Corporate Governance

The Directors support high standards of corporate governance and confirm that following Admission the Company intends, where practicable, having regard to the current stage of development of the Company, to comply with the main principles of the Combined Code. The Company will adopt and operate a Common Stock dealing code for Directors and senior employees on substantially the same terms as the Model Code.

 

The Board has established an Audit Committee, and a Governance and Remuneration Committee with formally delegated duties and responsibilities. Upon Admission all of the Non-executive Directors will be members of these committees. Sir John Banham will chair the Audit Committee; George Kennedy will chair the Governance and Remuneration Committee.

 

The Audit Committee will normally meet three times a year and has responsibility for, amongst other things, planning and reviewing the Group's annual report and accounts and interim statements and involve, where appropriate, the Group's auditors. The Committee will focus particularly on compliance with legal requirements and accounting standards. It is also responsible for ensuring that an effective system of internal controls is maintained.
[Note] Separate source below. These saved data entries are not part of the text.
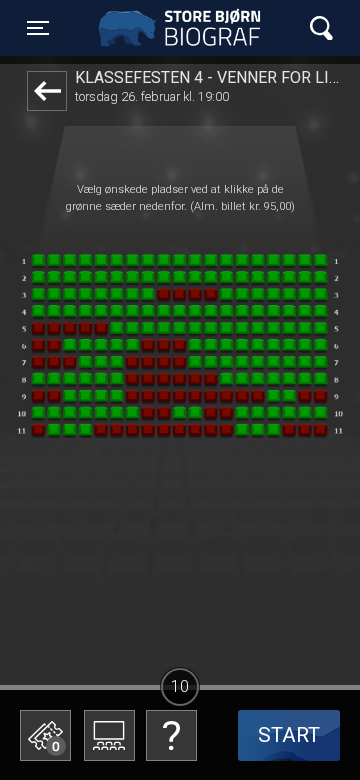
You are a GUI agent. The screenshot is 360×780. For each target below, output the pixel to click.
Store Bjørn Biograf (185, 28)
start (289, 735)
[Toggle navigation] (321, 28)
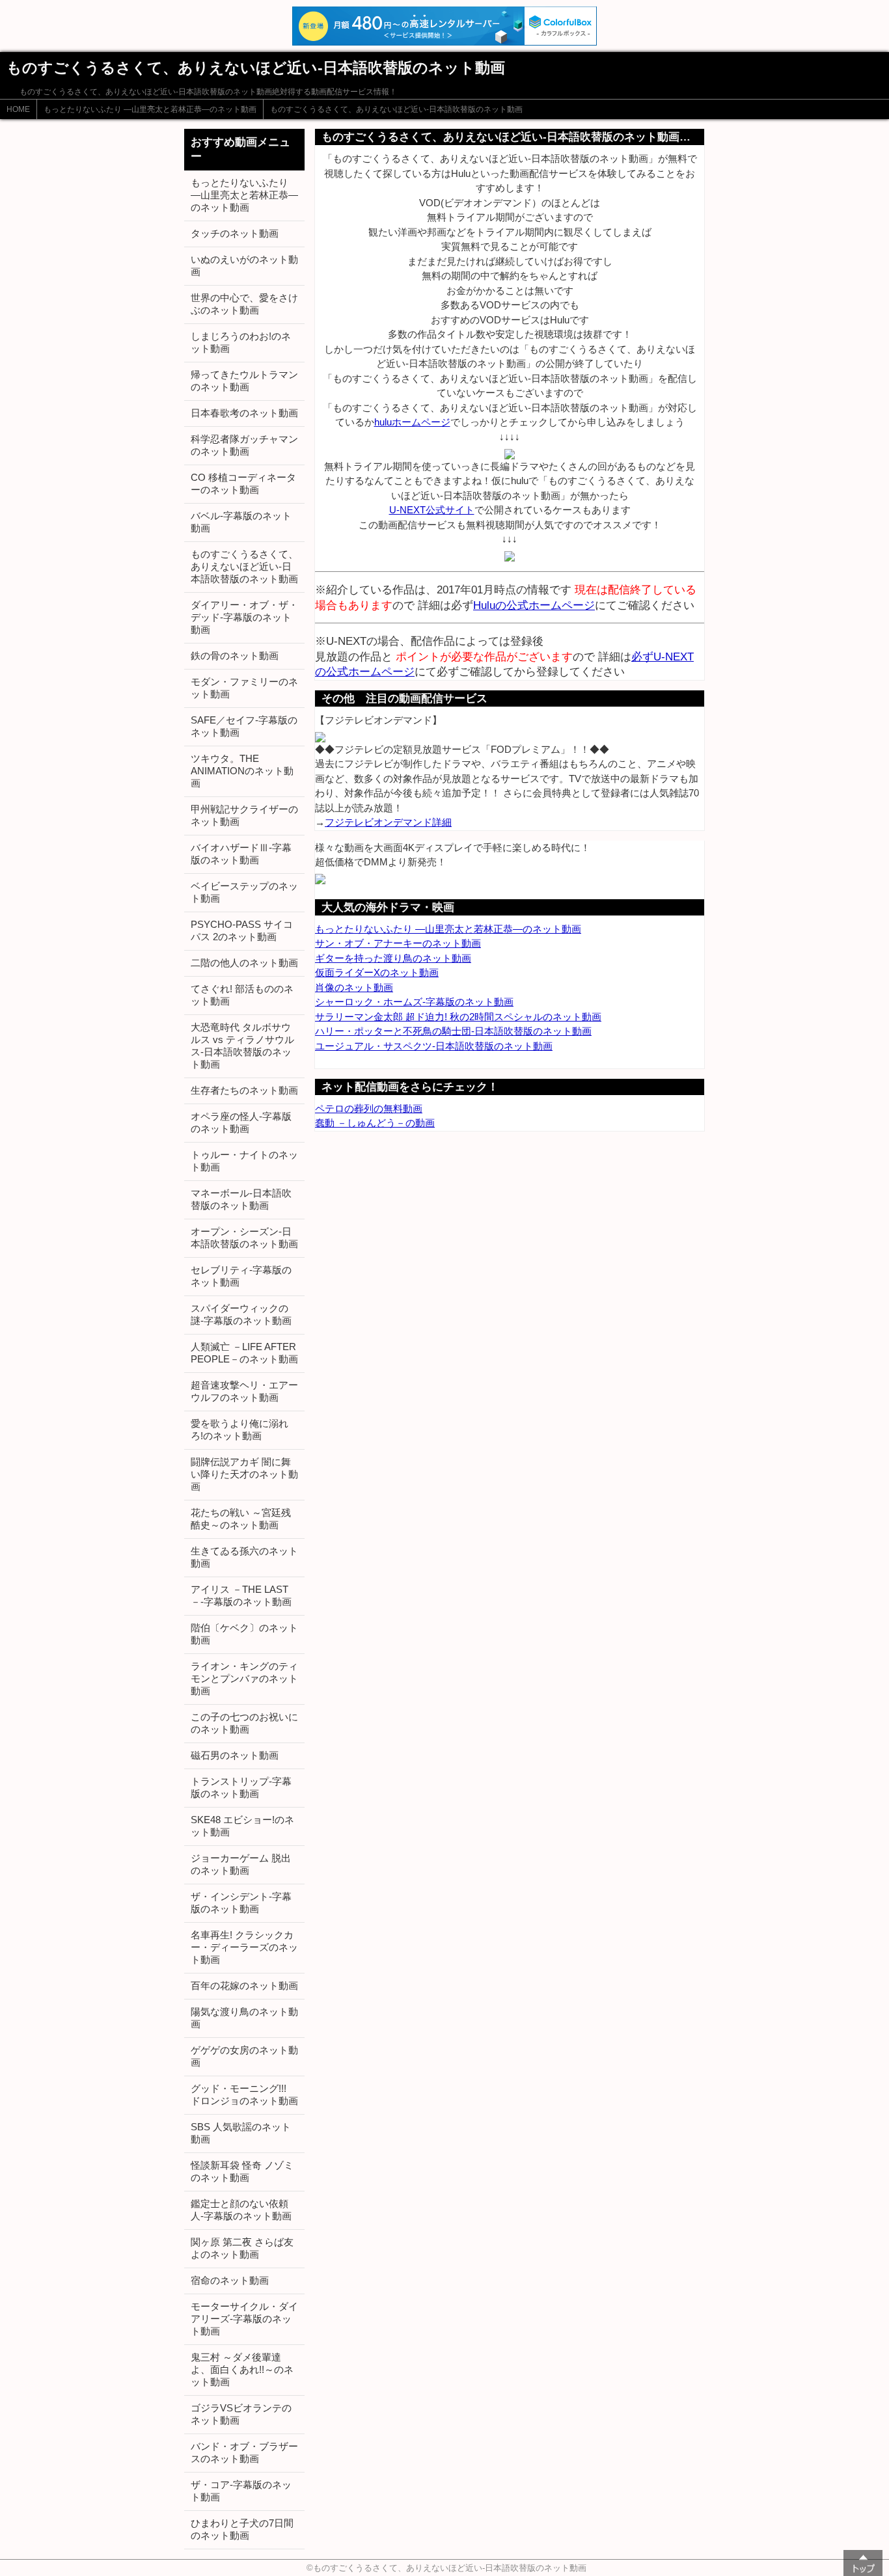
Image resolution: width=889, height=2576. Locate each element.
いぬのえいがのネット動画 (244, 265)
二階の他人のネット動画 (244, 962)
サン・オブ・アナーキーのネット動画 (398, 943)
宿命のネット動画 (230, 2280)
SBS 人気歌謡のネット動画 (241, 2133)
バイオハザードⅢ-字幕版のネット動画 (241, 853)
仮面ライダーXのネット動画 (377, 972)
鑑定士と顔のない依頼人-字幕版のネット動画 (241, 2209)
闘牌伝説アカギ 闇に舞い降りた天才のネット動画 (244, 1474)
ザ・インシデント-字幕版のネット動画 (241, 1902)
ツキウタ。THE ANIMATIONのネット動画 (242, 771)
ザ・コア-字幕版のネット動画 (241, 2490)
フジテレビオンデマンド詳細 (388, 822)
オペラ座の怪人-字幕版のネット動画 (241, 1122)
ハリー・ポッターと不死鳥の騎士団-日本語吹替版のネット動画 (453, 1031)
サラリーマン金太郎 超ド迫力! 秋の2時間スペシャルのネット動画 (458, 1016)
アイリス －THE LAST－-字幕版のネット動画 (241, 1595)
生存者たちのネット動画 (244, 1090)
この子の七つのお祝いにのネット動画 (244, 1723)
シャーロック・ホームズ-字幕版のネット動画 (414, 1001)
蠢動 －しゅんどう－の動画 (375, 1122)
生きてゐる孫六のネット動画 (244, 1557)
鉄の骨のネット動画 (235, 655)
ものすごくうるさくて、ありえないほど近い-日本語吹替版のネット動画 (396, 109)
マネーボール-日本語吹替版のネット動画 (241, 1199)
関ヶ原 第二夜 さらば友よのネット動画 (242, 2248)
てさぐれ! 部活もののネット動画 (242, 995)
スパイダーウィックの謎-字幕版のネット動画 (241, 1314)
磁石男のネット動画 (235, 1755)
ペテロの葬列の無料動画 (368, 1108)
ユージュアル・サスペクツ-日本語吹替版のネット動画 (434, 1045)
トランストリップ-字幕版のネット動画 (241, 1787)
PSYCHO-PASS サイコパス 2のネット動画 (242, 930)
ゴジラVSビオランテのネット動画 (241, 2414)
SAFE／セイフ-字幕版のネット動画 (244, 726)
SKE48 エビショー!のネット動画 (242, 1825)
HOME (18, 109)
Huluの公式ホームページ (534, 605)
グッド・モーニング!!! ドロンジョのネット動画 (244, 2094)
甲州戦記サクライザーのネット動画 (244, 815)
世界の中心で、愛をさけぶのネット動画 (244, 304)
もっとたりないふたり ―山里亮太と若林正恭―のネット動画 (150, 109)
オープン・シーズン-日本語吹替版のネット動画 (244, 1237)
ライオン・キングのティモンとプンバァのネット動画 (244, 1678)
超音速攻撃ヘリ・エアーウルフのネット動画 (244, 1391)
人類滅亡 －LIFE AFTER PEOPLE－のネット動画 (244, 1352)
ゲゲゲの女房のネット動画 (244, 2056)
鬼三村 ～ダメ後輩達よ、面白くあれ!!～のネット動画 (242, 2369)
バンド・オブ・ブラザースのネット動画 (244, 2452)
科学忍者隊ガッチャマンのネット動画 (244, 445)
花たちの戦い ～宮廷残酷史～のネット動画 (241, 1518)
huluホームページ (412, 421)
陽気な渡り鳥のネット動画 (244, 2017)
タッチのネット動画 (235, 233)
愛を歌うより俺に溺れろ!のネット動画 (239, 1429)
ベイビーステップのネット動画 (244, 892)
The ultimate responsibility for reviewing and approving the annual accounts and interim statement remains with the Board.

 

The Governance and Remuneration Committee, which will meet three times a year, has responsibility for making recornmendations to the Board on the compensation of senior executives and determining, within agreed terms of reference, the specific remuneration packages for each of the Executive Directors. It also operates the Stock Option Schemes and sets performance conditions, which must be satisfied before options can be exercised. It will also have responsibility for reviewing the size and composition of the Board and appointment of replacement and/or additional directors and making appropriate recommendations to the Board.

 

The Combined Code states that the board of directors of a UK public company should include a balance of executive and non-executive directors. Smaller UK public companies (being one that is below the FTSE 350 throughout the year immediately prior to the reporting year) should have at least two independent non-executive directors and one of those independent non- executive directors shall be appointed the senior non- executive director, which, on Admission, will be. The Combined Code further provides that a majority of non-executive directors should be independent of management and free from any business or other relationship, which could materially interfere with the exercise of their independent judgment. The Directors are satisfied that the Group will, on Admission, comply with the requirements of the Combined Code so far as possible having regard to the size and current state of development of the Group.